EduTECH 2019 had over 10,300 attendees across the two-day Congress and Expo. The Congress included 5 parallel conferences, 8 pre-event masterclasses, 250+ speakers, 300+ exhibitors, and 1 exhibition, on 6 and 7 June 2019. Sir Ken Robinson discussed why physical education in schools is just as maths, science, and humanities.

=== 2018 Conference ===
EduTECH 2018 consists of 9 congresses, multiple masterclasses, 220+ speakers, 400+ exhibitors and 1 exhibition took place on 7 and 8 June 2018. 'Future of technology in the classroom' was debated at EduTech conference.

===2017 Conference===
In 2017, EduTECH had over 8,000 in attendance for its eight congresses, nine masterclasses, and other conferences.
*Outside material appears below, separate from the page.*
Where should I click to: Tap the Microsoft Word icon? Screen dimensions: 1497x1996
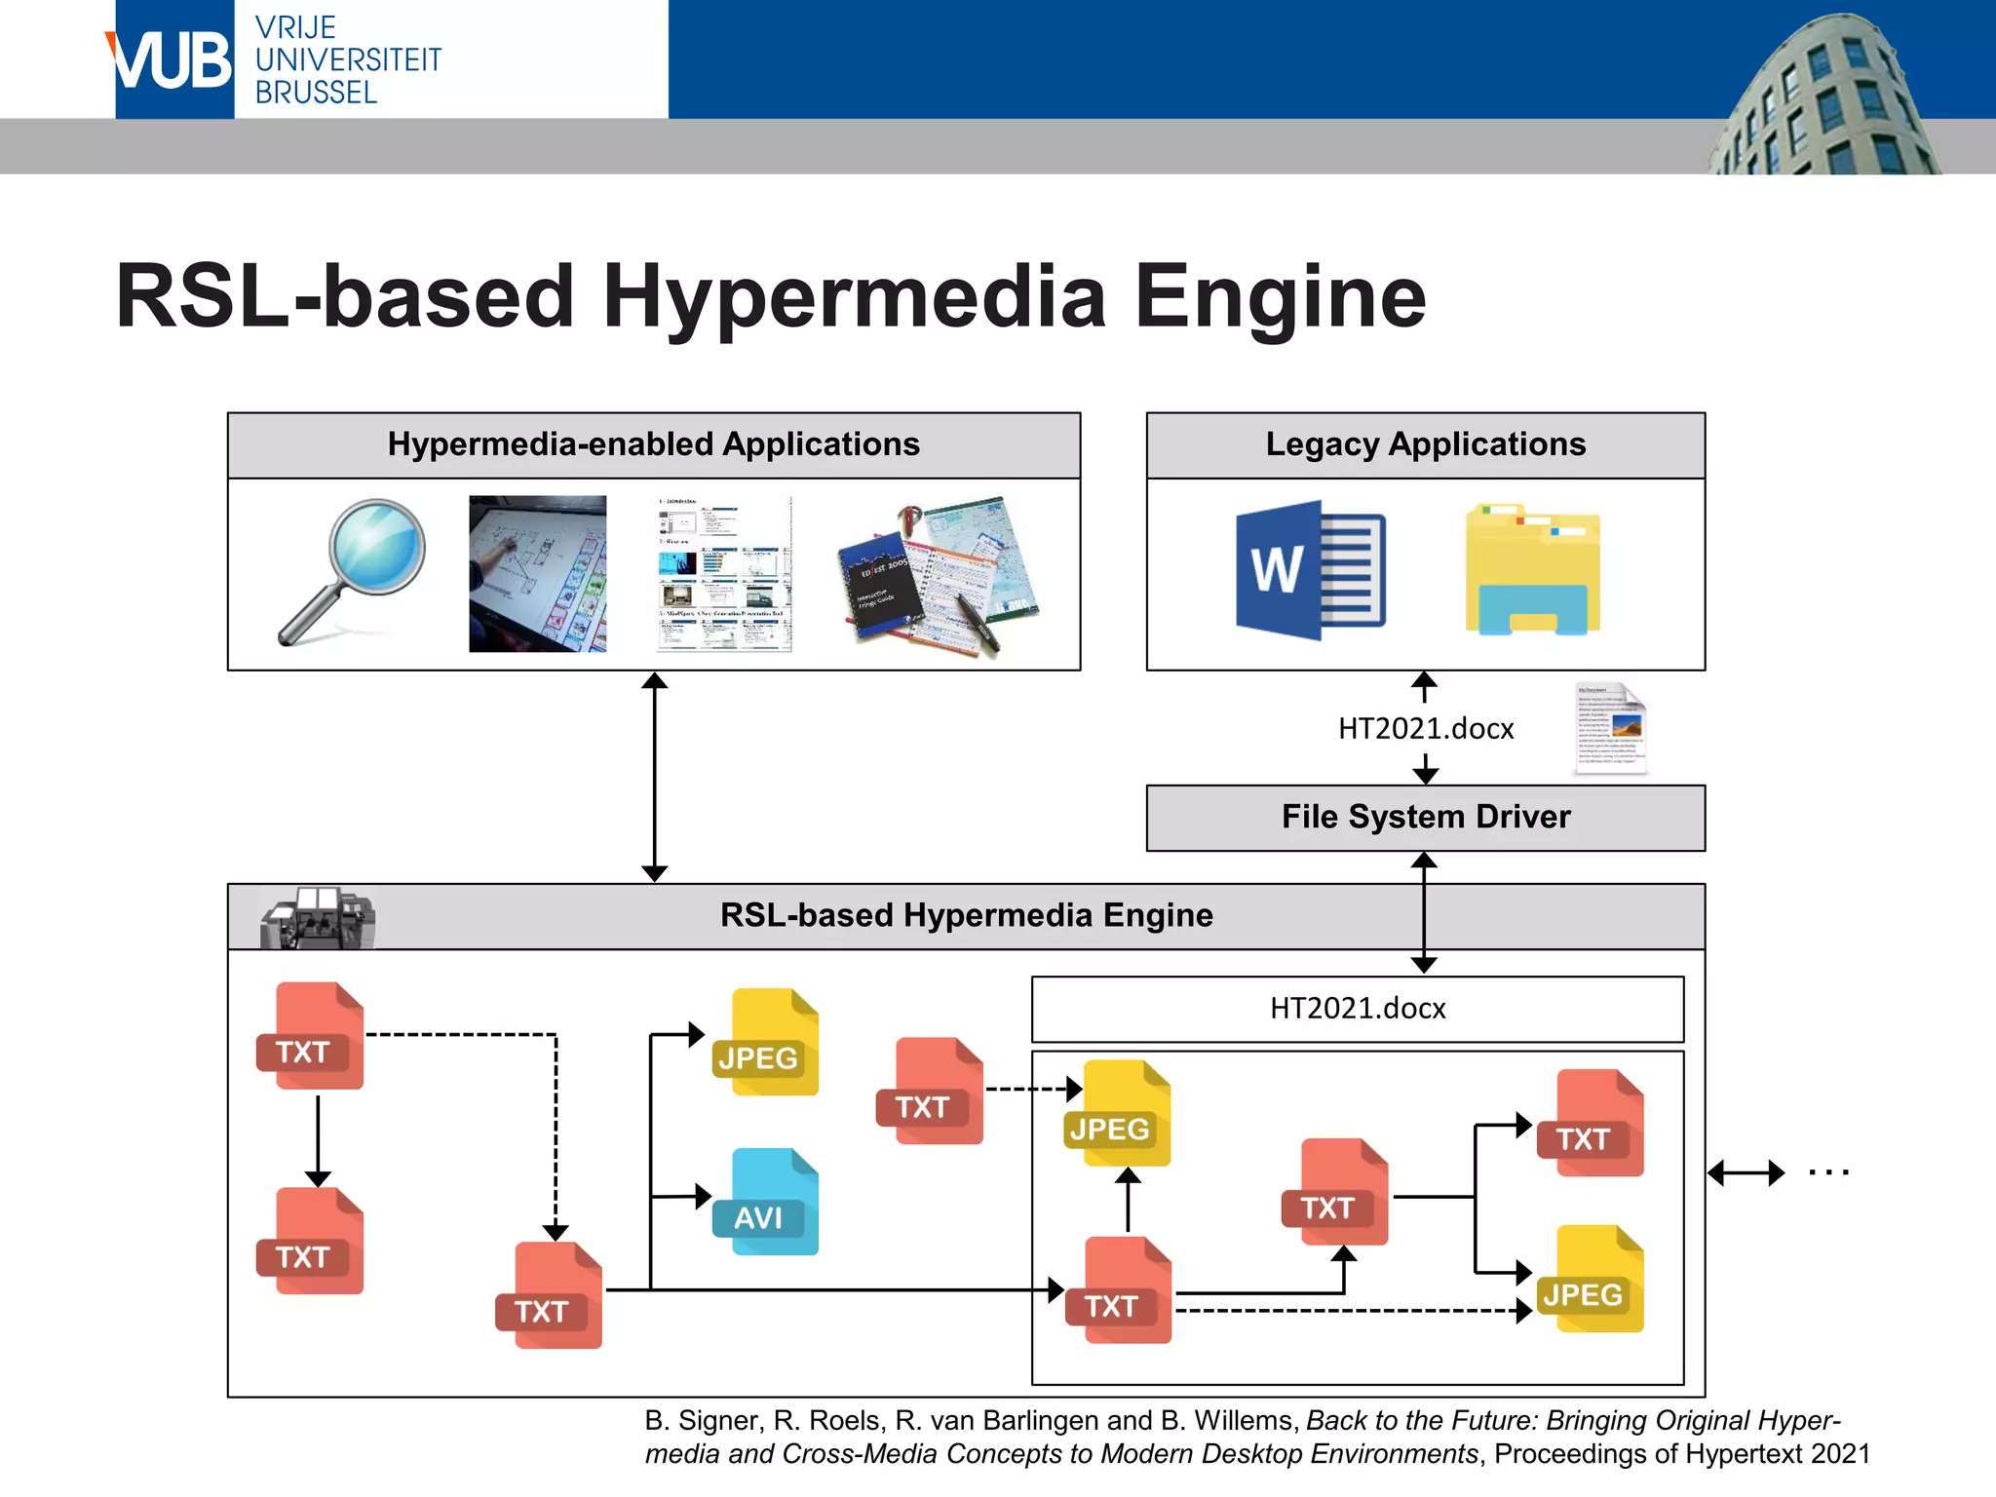(1309, 570)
Speakers for the event included author of 'Mindset' Carol Dweck, Director of Development ESSA Academy (UK) Abdul Chohan and Astronaught Greg Chamitoff.

===2016 Conference===
In 2016, EduTECH had over 6,600 in attendance for its eight congresses, eight masterclasses, and other conferences. Featured speakers for the event included former CEO of Telstra David Thodey, Fuji Xerox Australia manager Pam Fleming, Andy Hargreaves, New Frontier 21 Consulting CEO Anthony Muhammad, and game designer Jane McGonigal. The smart phone program QParents, an app that allows parents to access a child's personal details, was announced at the expo.

===2015 Conference===
EduTECH 2015 had over 250 exhibits with approximately 6,000 attendees. The official dinner was held for 900 participants. Eight conferences were held with eight master classes following. The conference also featured TeachMeets and break-out sessions. Keynote speakers included Heidi Hayes Jacobs, Eric Sheninger, Larry Rosenstock, and Eric Mazur.

===2014 Conference===
The 2014 EduTECH event was attended by 5,200 people and an official event dinner had over 800 guests. The show had over 200 exhibitors. There were nine conferences and eight masterclasses which were led by industry leaders including Sugata Mitra, Ewan MacIntosh, and Gary Stager. Ken Robinson was keynote speaker in 2014.

===2013 Conference===
EduTECH 2013 had over 3,000 participants and over 150 exhibitors. The keynote speech was given by Daniel H. Pink, author and former speechwriter for Al Gore. The 2013 speakers included Ken Robinson, an educationalist featured on TED talk, Salman Khanm, Alan November and Stephen Heppell.